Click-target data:
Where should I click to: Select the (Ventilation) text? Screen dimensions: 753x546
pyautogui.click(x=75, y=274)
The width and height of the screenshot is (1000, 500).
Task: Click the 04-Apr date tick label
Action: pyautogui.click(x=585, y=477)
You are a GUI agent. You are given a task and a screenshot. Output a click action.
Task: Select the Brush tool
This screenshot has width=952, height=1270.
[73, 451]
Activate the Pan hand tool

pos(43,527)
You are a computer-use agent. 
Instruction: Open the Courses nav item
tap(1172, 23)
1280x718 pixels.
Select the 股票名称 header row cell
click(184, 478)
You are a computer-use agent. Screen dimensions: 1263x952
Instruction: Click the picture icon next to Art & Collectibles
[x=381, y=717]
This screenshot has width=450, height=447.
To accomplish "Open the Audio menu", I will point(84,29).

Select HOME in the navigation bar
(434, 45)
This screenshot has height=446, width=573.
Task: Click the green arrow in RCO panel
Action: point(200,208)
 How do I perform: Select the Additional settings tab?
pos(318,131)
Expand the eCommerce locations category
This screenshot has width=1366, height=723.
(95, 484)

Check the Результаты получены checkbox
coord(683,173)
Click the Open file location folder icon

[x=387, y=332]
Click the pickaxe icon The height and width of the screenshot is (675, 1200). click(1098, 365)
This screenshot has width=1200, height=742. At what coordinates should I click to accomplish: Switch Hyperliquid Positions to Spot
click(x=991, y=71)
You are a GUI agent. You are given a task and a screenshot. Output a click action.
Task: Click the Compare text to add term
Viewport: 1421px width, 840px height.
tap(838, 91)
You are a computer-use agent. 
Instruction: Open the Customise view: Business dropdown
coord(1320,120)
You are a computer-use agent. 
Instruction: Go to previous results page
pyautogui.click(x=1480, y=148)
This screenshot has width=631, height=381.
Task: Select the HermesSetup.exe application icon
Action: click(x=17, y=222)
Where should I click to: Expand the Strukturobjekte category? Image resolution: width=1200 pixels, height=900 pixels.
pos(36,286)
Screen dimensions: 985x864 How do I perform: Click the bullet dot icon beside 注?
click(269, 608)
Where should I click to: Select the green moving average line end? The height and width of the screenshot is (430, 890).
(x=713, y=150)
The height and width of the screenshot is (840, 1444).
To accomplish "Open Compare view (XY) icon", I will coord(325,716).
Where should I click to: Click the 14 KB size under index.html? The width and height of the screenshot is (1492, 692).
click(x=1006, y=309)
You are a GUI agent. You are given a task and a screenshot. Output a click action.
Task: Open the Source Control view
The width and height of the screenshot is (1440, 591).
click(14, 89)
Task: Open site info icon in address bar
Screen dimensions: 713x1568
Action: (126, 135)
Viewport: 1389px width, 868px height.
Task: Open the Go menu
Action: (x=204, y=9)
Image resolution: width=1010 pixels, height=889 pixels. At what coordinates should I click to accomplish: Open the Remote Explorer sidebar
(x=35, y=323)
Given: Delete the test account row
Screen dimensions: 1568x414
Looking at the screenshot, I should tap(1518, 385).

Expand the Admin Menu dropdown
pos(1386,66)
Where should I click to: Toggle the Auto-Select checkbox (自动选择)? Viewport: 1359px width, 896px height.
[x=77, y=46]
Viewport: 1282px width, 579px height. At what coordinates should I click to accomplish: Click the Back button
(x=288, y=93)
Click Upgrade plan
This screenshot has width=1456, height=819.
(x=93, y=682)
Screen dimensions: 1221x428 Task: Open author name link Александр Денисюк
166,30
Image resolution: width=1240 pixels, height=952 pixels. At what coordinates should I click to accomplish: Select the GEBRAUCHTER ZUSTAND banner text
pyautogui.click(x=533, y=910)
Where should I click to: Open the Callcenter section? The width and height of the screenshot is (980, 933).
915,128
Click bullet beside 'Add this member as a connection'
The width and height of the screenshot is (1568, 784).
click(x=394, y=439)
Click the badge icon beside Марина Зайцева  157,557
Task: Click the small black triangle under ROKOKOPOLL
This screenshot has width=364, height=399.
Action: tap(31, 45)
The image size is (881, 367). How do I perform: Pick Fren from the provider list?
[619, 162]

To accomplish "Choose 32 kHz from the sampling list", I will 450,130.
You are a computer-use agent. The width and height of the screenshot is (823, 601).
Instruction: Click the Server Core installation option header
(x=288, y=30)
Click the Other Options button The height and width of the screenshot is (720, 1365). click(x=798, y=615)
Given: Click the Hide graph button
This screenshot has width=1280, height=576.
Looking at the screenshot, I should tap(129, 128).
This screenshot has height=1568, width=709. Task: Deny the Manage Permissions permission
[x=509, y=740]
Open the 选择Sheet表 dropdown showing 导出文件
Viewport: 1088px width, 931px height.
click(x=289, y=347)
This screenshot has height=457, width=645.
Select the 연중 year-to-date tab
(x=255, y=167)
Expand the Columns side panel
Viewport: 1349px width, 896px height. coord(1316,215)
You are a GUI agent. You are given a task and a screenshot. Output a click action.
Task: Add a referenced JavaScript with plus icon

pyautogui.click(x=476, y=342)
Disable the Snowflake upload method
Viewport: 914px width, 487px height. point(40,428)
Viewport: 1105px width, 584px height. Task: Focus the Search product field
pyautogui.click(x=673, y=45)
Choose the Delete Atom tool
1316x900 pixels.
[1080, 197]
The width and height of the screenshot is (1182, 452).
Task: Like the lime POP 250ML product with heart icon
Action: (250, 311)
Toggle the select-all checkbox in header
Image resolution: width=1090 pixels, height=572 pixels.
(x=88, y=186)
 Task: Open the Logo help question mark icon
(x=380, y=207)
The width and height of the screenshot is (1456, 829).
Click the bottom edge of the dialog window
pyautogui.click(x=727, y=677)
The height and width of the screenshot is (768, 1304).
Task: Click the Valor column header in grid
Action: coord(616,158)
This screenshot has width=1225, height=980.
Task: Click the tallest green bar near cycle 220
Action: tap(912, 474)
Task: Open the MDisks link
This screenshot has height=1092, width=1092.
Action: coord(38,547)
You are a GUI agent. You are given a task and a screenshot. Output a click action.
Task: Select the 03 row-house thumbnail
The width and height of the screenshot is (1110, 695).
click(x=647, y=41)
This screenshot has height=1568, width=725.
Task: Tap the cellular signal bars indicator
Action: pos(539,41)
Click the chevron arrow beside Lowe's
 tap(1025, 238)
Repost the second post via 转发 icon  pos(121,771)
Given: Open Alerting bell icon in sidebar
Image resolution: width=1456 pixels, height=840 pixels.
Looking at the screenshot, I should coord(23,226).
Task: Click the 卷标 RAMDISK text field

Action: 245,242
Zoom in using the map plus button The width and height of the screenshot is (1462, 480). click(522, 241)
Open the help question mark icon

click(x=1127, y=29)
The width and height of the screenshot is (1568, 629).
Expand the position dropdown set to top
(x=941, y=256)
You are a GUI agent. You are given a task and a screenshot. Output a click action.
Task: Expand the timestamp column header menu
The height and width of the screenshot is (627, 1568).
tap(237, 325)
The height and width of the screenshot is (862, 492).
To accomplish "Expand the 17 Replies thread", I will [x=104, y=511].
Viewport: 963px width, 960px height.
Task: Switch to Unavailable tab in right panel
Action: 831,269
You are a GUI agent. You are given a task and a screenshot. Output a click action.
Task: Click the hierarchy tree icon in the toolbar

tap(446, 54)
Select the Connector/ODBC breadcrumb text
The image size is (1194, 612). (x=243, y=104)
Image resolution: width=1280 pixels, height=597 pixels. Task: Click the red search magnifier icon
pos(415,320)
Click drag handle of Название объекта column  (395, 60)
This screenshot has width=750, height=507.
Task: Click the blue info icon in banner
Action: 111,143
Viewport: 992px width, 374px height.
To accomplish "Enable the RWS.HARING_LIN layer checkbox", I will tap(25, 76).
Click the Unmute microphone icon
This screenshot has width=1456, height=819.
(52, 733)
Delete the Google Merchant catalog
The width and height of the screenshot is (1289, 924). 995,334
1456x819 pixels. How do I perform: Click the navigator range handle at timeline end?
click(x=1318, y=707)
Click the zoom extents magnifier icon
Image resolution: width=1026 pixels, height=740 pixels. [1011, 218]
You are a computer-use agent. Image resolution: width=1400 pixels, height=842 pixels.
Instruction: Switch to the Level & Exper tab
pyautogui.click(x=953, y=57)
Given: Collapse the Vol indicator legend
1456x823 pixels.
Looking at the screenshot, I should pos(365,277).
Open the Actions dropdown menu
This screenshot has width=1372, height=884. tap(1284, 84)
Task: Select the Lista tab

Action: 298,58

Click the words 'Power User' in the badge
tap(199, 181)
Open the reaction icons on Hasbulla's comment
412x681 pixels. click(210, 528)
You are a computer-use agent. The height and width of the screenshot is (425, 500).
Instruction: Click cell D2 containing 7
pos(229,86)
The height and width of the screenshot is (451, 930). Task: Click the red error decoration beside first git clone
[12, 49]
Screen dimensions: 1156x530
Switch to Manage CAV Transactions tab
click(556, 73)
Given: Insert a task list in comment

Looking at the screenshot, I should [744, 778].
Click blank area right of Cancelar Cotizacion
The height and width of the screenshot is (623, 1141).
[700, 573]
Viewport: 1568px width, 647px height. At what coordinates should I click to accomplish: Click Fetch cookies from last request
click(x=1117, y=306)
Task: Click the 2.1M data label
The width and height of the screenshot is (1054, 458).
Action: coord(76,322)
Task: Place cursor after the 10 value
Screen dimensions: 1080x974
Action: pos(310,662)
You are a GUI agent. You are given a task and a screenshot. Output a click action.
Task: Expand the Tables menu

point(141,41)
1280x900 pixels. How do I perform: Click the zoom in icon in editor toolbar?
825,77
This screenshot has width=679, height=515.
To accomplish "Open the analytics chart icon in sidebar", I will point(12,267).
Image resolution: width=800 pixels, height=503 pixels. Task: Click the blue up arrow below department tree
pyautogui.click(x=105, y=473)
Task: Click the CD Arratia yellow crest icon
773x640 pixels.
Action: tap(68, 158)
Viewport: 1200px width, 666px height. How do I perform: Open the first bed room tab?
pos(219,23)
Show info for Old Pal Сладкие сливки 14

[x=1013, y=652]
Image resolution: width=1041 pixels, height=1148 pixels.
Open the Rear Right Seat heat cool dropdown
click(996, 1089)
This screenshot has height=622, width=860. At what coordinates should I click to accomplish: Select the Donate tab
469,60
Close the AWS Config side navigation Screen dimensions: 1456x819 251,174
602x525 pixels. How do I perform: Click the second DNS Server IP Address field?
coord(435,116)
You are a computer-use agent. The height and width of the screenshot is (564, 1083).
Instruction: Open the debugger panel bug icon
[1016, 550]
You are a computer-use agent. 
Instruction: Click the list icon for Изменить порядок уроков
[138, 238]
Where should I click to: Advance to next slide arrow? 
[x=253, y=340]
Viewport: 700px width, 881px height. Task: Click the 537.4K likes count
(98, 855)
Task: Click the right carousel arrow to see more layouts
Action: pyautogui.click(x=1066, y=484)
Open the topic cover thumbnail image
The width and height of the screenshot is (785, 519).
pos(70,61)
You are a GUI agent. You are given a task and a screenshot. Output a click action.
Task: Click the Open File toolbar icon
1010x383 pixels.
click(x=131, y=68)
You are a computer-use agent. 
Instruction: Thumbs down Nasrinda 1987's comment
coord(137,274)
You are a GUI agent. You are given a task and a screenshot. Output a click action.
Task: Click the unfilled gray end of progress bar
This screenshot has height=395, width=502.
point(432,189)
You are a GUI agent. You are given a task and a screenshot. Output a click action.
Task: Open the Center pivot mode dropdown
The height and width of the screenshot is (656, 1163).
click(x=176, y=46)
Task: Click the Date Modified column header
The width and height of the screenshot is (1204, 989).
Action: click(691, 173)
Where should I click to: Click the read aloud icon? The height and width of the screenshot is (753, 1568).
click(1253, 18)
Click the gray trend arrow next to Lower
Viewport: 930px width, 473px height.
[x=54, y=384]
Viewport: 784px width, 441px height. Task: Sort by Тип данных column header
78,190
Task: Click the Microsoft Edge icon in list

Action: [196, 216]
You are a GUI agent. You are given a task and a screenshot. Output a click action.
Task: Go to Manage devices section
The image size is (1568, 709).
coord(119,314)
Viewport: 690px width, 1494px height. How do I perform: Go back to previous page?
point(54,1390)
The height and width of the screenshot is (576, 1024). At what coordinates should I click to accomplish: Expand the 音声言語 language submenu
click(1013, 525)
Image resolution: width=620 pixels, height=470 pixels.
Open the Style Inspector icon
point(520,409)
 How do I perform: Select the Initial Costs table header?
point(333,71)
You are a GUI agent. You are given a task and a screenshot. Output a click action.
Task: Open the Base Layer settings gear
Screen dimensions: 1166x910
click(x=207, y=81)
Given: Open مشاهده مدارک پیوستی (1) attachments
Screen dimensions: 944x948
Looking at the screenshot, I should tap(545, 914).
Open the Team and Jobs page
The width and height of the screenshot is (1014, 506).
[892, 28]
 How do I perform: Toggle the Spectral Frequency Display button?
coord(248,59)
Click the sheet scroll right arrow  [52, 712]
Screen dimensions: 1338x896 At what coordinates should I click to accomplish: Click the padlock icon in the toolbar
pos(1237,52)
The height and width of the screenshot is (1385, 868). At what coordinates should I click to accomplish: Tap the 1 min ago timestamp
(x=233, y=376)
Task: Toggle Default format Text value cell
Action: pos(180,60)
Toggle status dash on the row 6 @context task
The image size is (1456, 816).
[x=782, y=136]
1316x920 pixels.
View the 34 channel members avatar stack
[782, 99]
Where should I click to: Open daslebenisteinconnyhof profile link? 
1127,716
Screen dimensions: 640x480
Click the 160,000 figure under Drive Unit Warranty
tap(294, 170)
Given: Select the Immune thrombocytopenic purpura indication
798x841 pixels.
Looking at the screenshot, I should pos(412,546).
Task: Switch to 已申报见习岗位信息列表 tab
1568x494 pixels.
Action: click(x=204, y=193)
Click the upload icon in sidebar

EXERCISE REQUIREMENTS: Can you transcribe the rows from the line holding "Where should I click to: Click the 14" through the line holding "[x=77, y=46]", inclusive, copying each one word for word?

RESULT OF THIS TASK:
Where should I click to: Click the 14 KB size under index.html? The width and height of the screenshot is (1492, 692).
click(x=1006, y=309)
You are a GUI agent. You are given a task and a screenshot. Output a click action.
Task: Open the Source Control view
The width and height of the screenshot is (1440, 591).
click(14, 89)
Task: Open site info icon in address bar
Screen dimensions: 713x1568
Action: (126, 135)
Viewport: 1389px width, 868px height.
Task: Open the Go menu
Action: (x=204, y=9)
Image resolution: width=1010 pixels, height=889 pixels. At what coordinates should I click to accomplish: Open the Remote Explorer sidebar
(x=35, y=323)
Given: Delete the test account row
Screen dimensions: 1568x414
Looking at the screenshot, I should tap(1518, 385).

Expand the Admin Menu dropdown
pos(1386,66)
Where should I click to: Toggle the Auto-Select checkbox (自动选择)? Viewport: 1359px width, 896px height.
[x=77, y=46]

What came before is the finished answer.